Anfragen Freiheit, Demokratie und Transparenz Juristisches Landtag

Jeder Bürger kann Einsicht in die Akten von Gerichtsverfahren nehmen, sobald diese abgeschlossen sind. Dies teilt Schleswig-Holsteins Landesregierung auf eine parlamentarische Anfrage mit. Das Informationszugangsgesetz des Landes sei auch auf Gerichtsakten anwendbar.

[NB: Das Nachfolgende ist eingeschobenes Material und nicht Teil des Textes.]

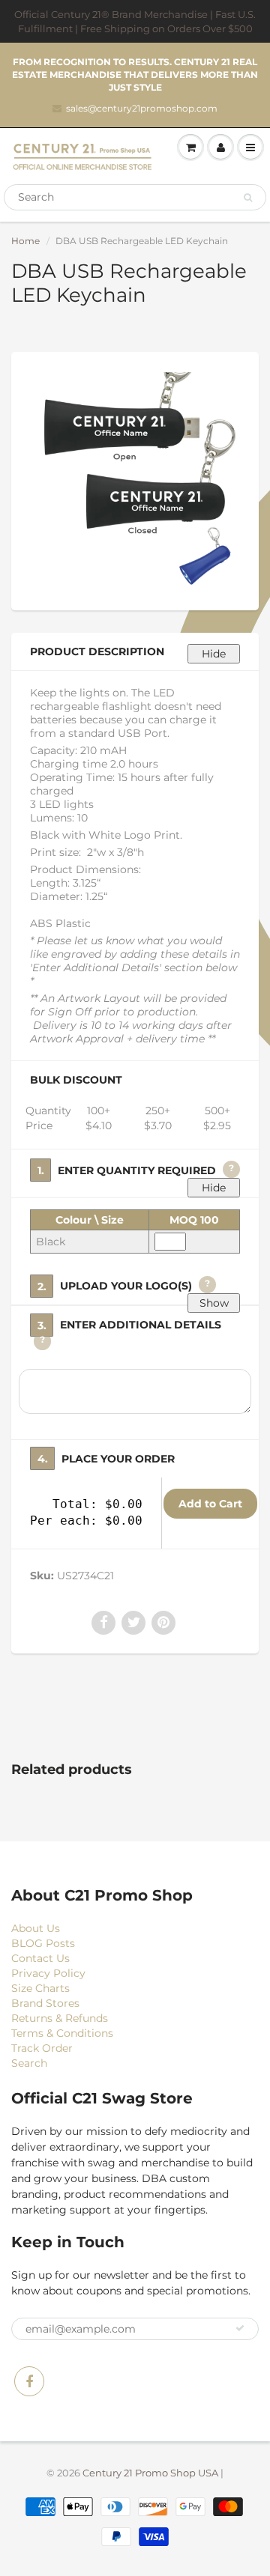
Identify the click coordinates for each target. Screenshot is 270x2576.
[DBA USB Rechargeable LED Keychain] (135, 479)
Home (25, 240)
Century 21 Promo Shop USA (150, 2473)
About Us (35, 1928)
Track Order (42, 2048)
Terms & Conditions (62, 2033)
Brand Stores (45, 2003)
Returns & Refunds (59, 2018)
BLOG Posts (43, 1943)
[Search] (248, 198)
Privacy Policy (48, 1973)
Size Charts (40, 1988)
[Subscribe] (240, 2328)
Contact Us (40, 1958)
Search (29, 2063)
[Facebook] (29, 2381)
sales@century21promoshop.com (142, 108)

Mein Kommentar: Jetzt haben wir es in bemerkenswerter Klarheit schwarz auf weiß: Auch Gerichte und Staatsanwaltschaften haben Presse und Bürgern prinzipiell Einblick in die Akten abgeschlossener Verfahren zu gewähren. Ausnahmen gelten nach der neuen Landesverfassung nur, wo öffentliche oder private Interessen schwerer wiegen als das öffentliche Informationsinteresse.
Es ist gut, dass die Justiz transparenter wird, wenn sie im Namen des Volkes Recht spricht oder Straftaten verfolgt. Bei Gerichtsverhandlungen weiß die Justiz seit jeher: Öffentlichkeit schafft Vertrauen. Dass die Öffentlichkeit nun auch in Akten Einsicht nehmen darf, scheint in der Justiz aber teilweise noch eine große Unbekannte zu sein. Erst neulich hat es ein Kieler Staatsanwalt abgelehnt, mir rechtskräftige Urteile in Korruptionsverfahren anonymisiert zukommen zu lassen. Jetzt prüft der Generalstaatsanwalt meinen Antrag.
Ich wünsche mir, dass die ‘offene Akte’ von der Presse genutzt und von der Justiz lebendig praktiziert wird. Und ich wünsche mir, dass künftig auch abgeschlossene Akten des Landesrechnungshofs und des Landtags zugänglich werden. Die rot-grün-blaue Koalition hat nach Hamburger Vorbild eine aktive, eigenständige Veröffentlichung amtlicher Informationen versprochen. Nach zwei Jahren an der Macht wird es Zeit, dass sie dieses Versprechen einlöst.
Die Antwort der Landesregierung auf meine Anfrage
Ergänzung vom 02.04.2016:
Der Justizstaatssekretär hat einer Berufung auf die genannte Rechtsauffassung entgegen gehalten, die Frage sei “keineswegs geklärt“. Auf Nachfrage teilt die Landesregierung nun jedoch mit, diese “Hinweise” änderten nichts an der Auffassung der Landesregierung, dass das Informationszugangsgesetz Anwendung finde. Allerdings scheint die Landesregierung nicht bereit zu sein, die Justiz zur Umsetzung dieser Rechtsauffassung anzuhalten, so dass jedes Gericht selbst entscheidet.

Kommentare

9 Kommentare
  • Jens

    Die Antwort der Landesregierung ist in diesem Punkt sachlich schlicht falsch. Die Einsicht in Prozessakten ist bundesrechtlich abschließend geregelt (zB § 299 II ZPO) und einer erweiternden Regelung durch Landesrecht unzugänglich. Entsprechend ist auch § 2 Abs. 4 IZG SH zu interpretieren. Vgl. auch BGH, Beschluss vom 30.11.2011 – I ZB 56/11 zum InformationsfreiheitsG.

    • Patrick Breyer

      Ich bin anderer Meinung. Der BGH hatte über einen Sonderfall zu entscheiden, nicht über die allgemeine Frage der Einsicht in Prozessakten. Er wendet auch kein Landesrecht an.

  • -thh

    Eine transparente Justiz ist gut – Akteneinsicht an unbeteiligte Dritte in gerichtliche Akten, insbesondere, aber nicht nur in Strafverfahren ist das hingegen nicht.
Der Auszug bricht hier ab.